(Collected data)
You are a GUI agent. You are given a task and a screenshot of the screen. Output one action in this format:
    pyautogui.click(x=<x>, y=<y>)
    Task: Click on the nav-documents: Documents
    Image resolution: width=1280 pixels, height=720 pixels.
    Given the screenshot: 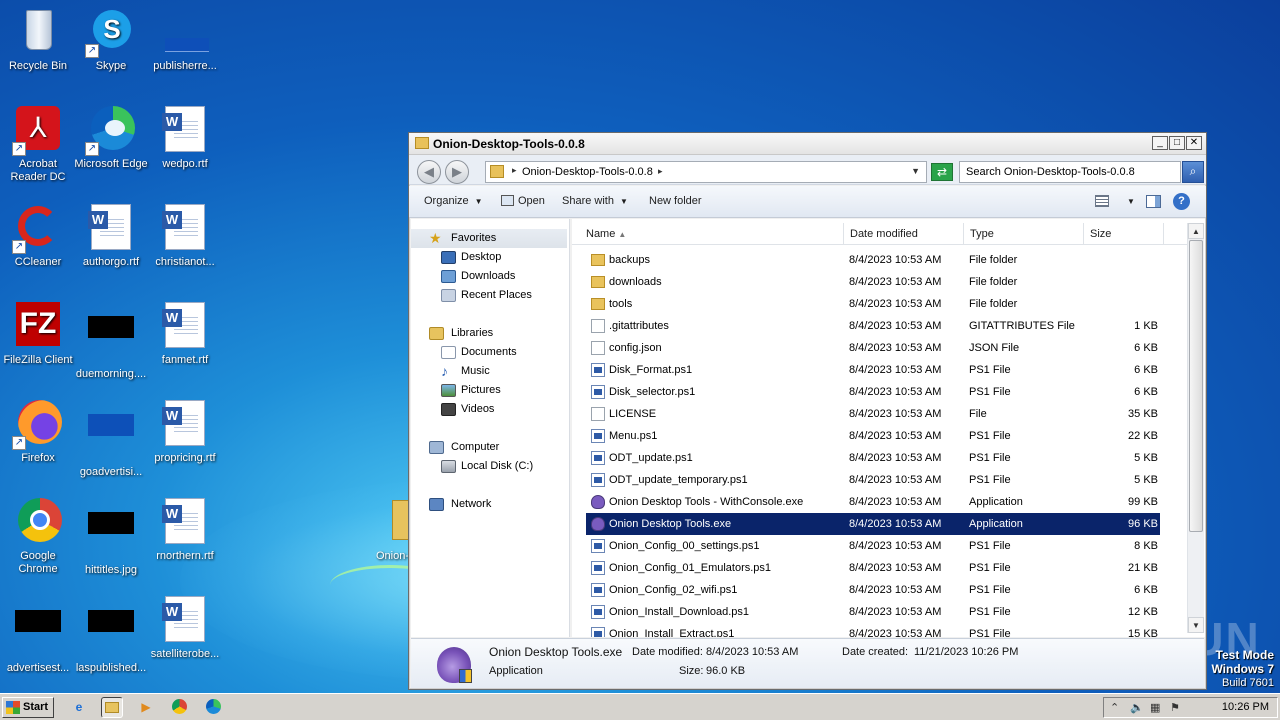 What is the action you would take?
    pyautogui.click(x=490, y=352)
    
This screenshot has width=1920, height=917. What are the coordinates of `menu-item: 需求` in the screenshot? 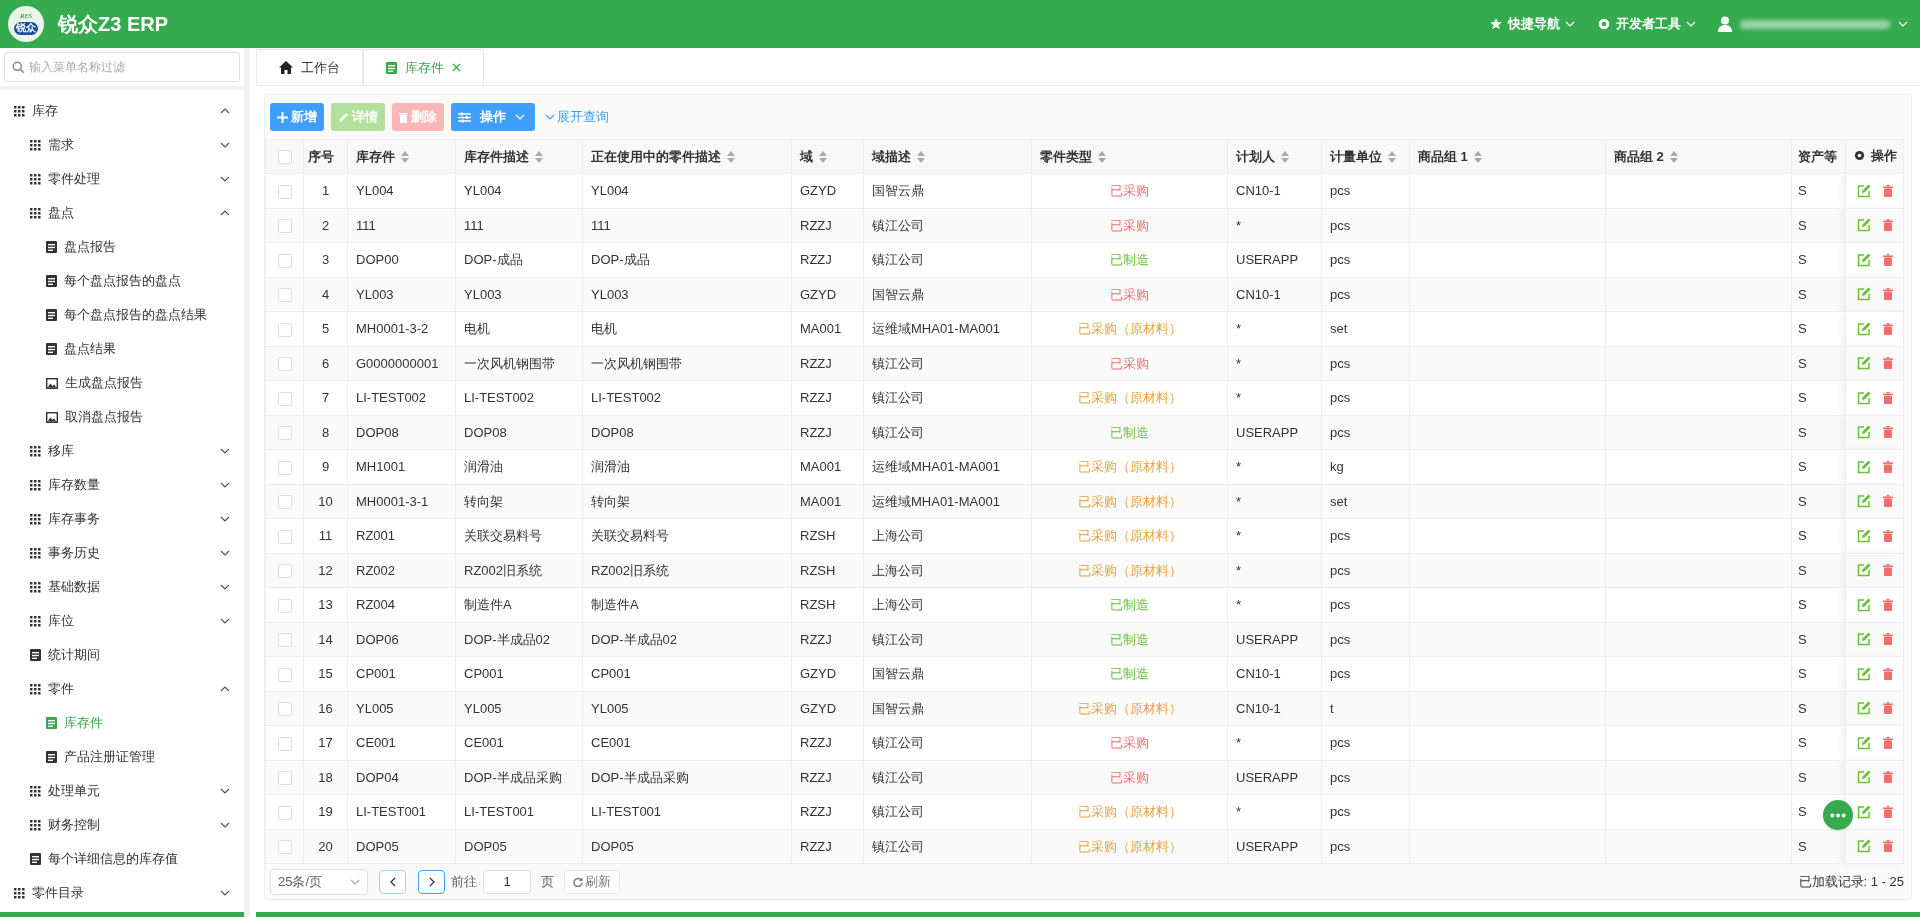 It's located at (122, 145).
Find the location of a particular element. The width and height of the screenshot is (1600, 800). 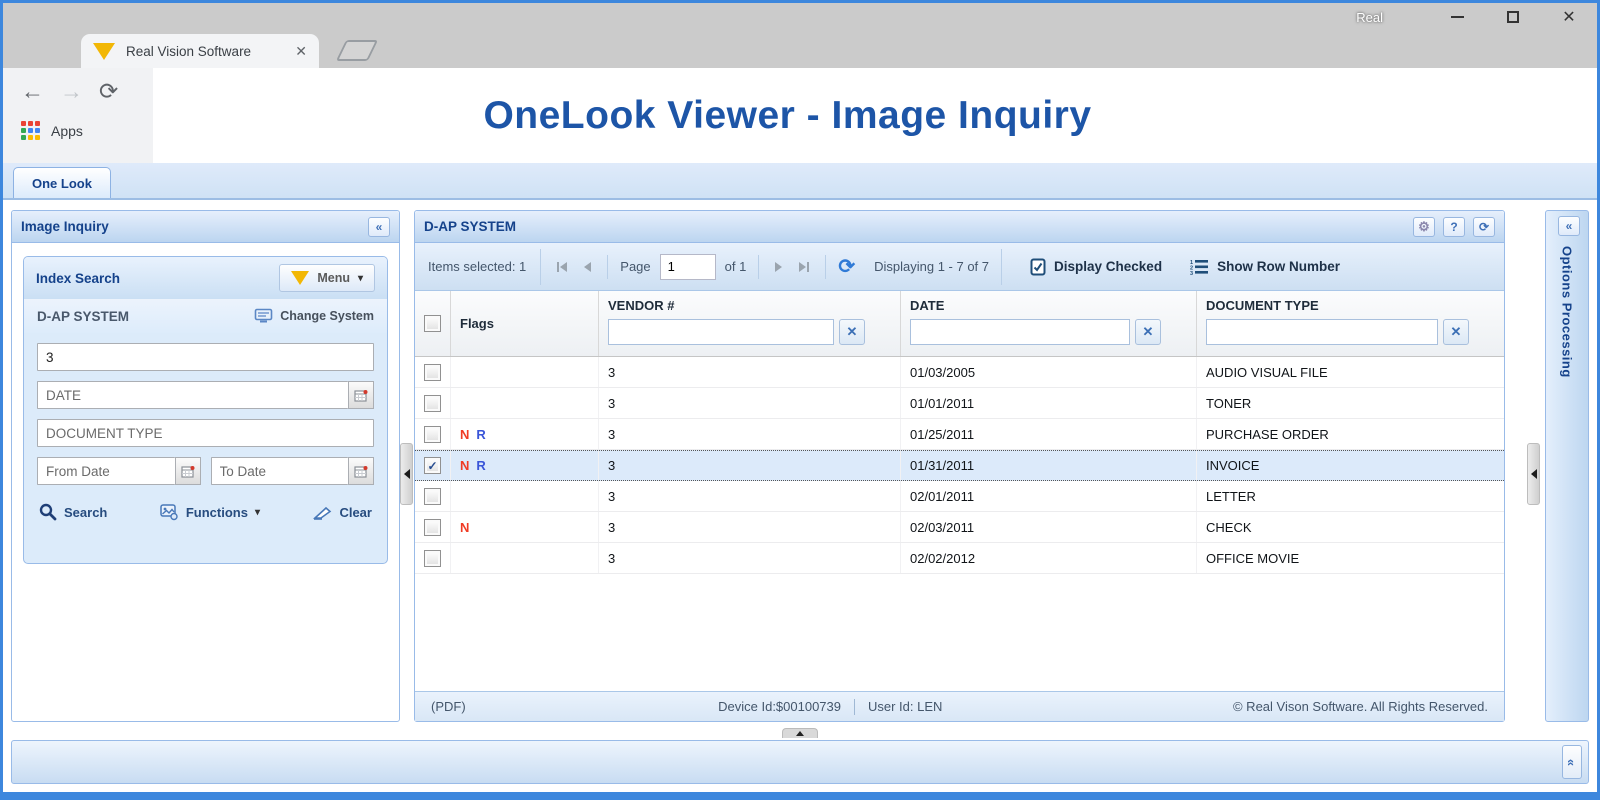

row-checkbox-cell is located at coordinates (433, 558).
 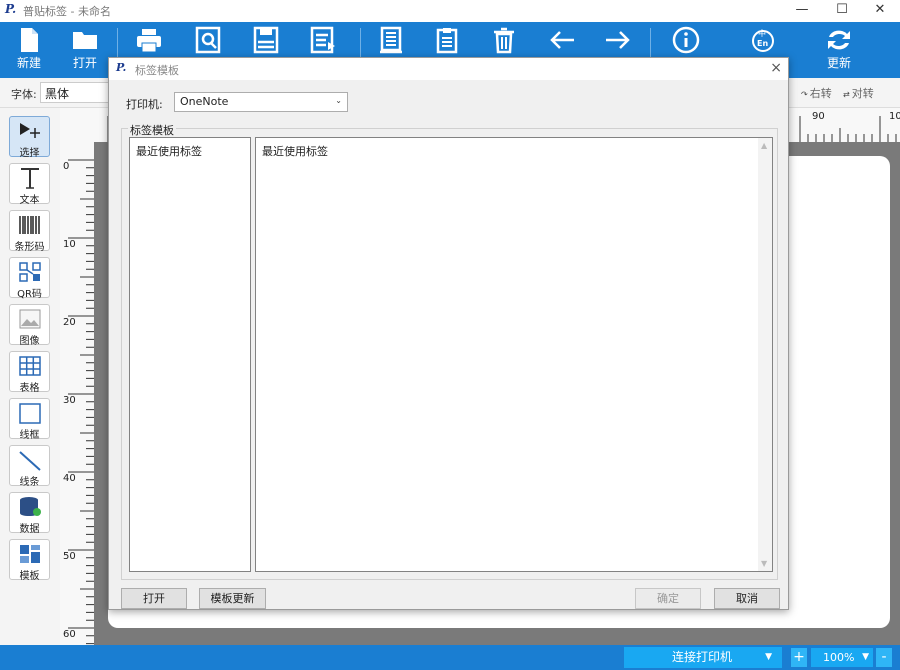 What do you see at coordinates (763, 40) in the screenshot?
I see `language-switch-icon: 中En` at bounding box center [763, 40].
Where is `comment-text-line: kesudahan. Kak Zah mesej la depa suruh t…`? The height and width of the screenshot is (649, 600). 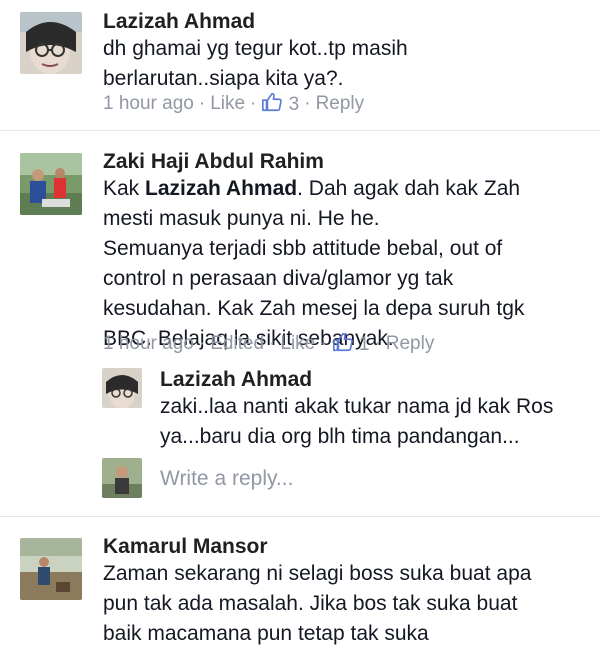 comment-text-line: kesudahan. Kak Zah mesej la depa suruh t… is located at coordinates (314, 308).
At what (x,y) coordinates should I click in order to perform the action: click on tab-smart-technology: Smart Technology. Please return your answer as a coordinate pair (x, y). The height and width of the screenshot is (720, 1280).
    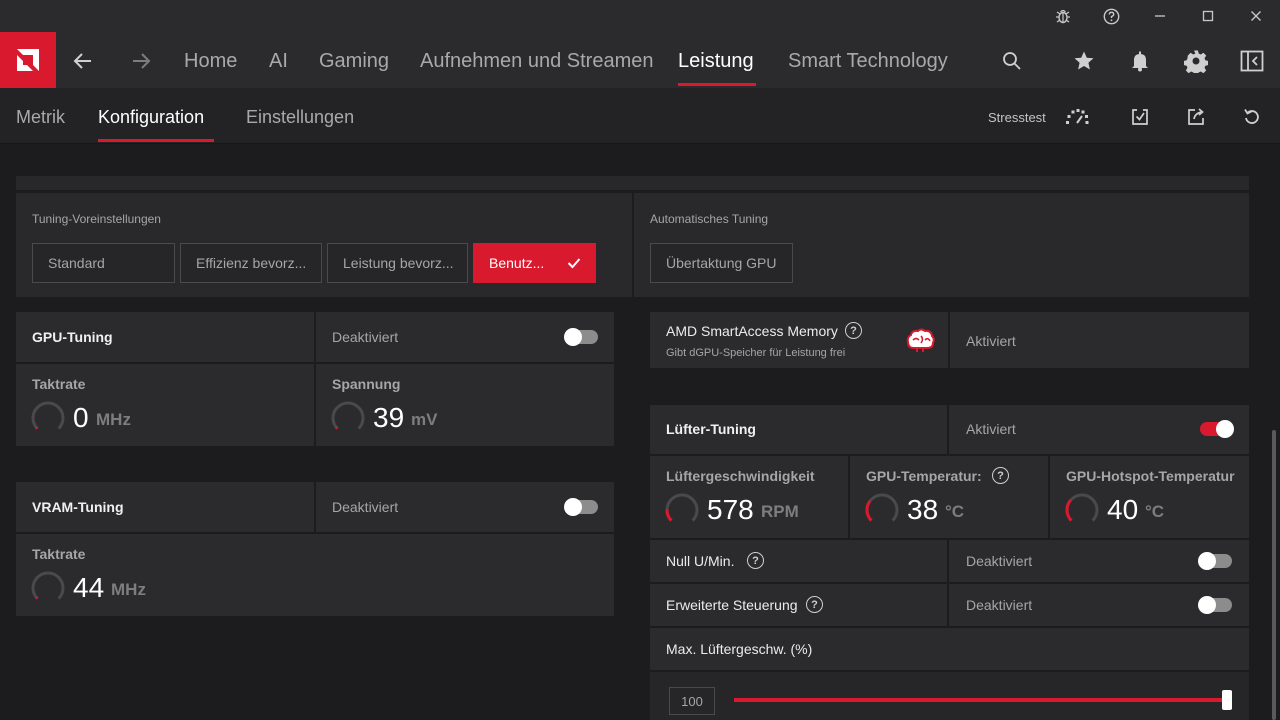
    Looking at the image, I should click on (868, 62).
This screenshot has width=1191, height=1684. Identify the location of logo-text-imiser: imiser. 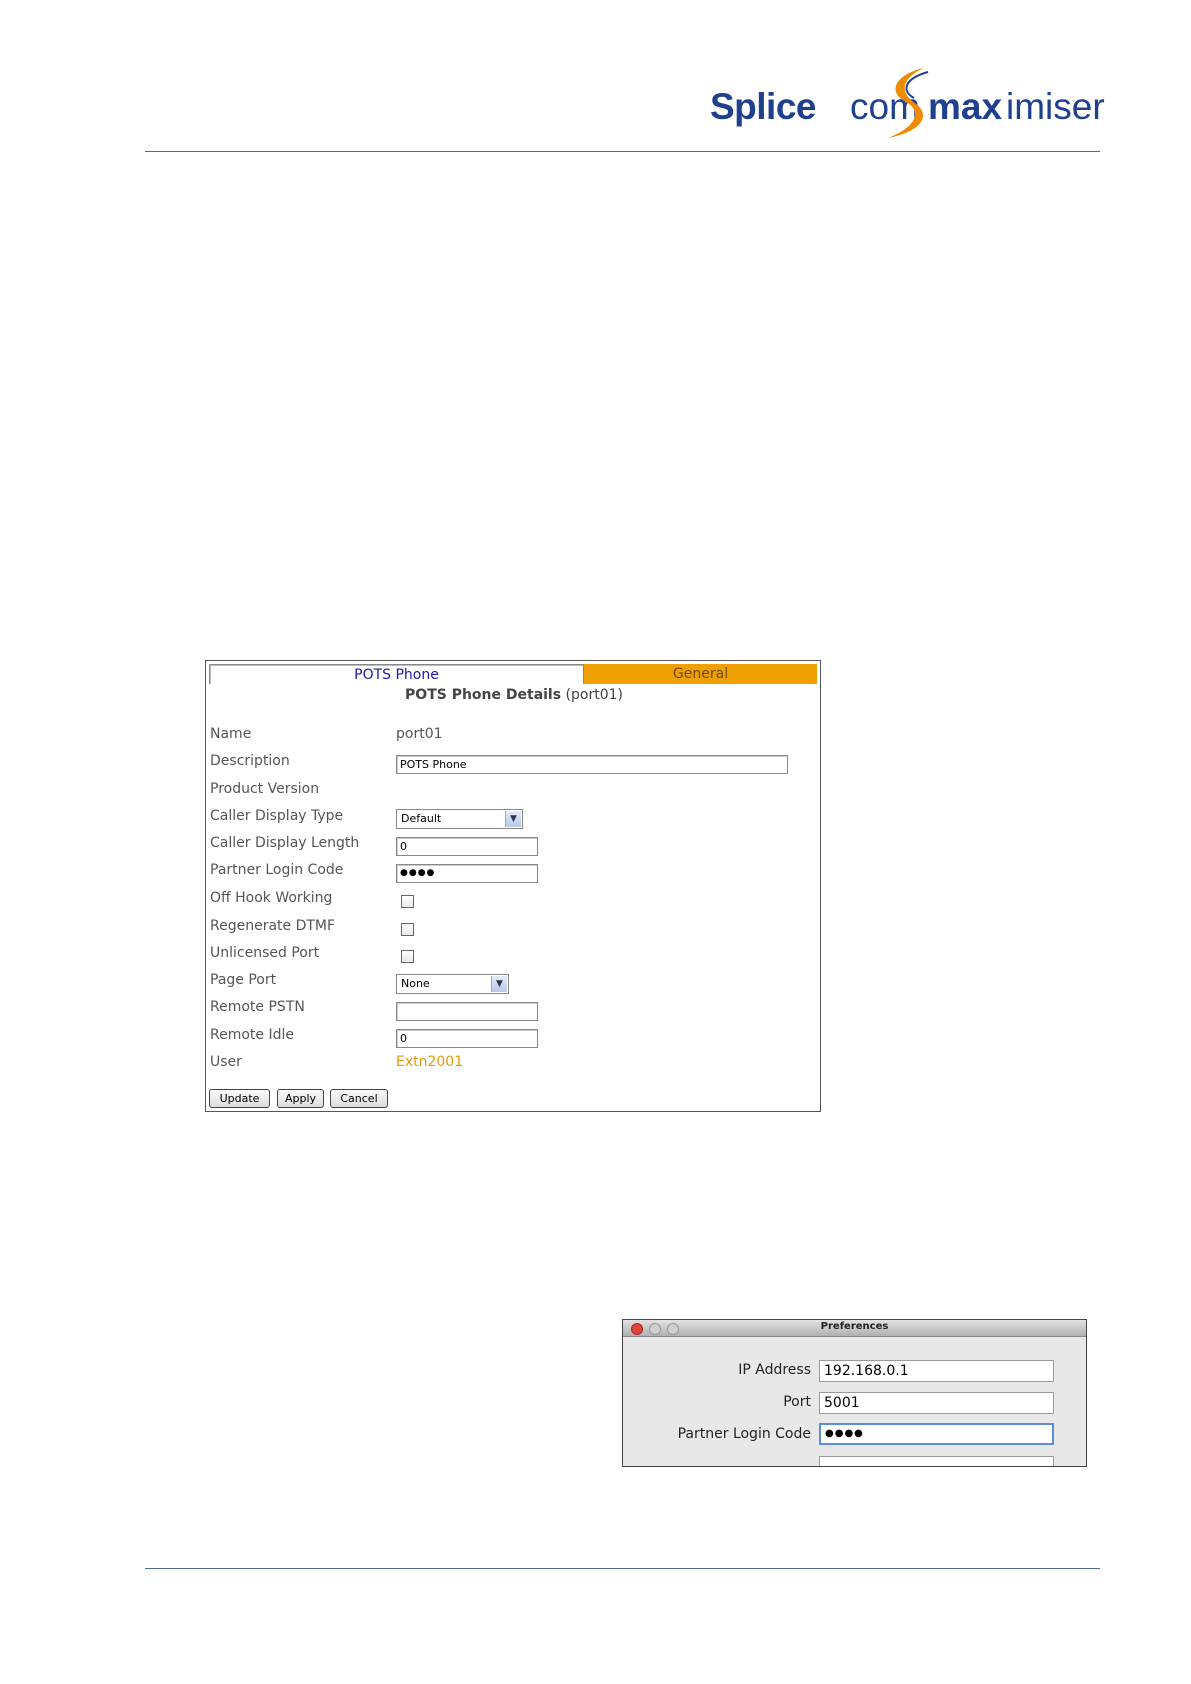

Exercise details: Can you reproduce the part of the records that opens with the line containing "At what (x,y)" and closes with the line containing "Looking at the", substituting "screen capture" for "screenshot" and leaving everything else unchanged? Please leave the pictures out.

Reply to the task:
At what (x,y) coordinates should I click in order to perform the action: click on tab-smart-technology: Smart Technology. Please return your answer as a coordinate pair (x, y). The height and width of the screen capture is (720, 1280).
    Looking at the image, I should click on (868, 62).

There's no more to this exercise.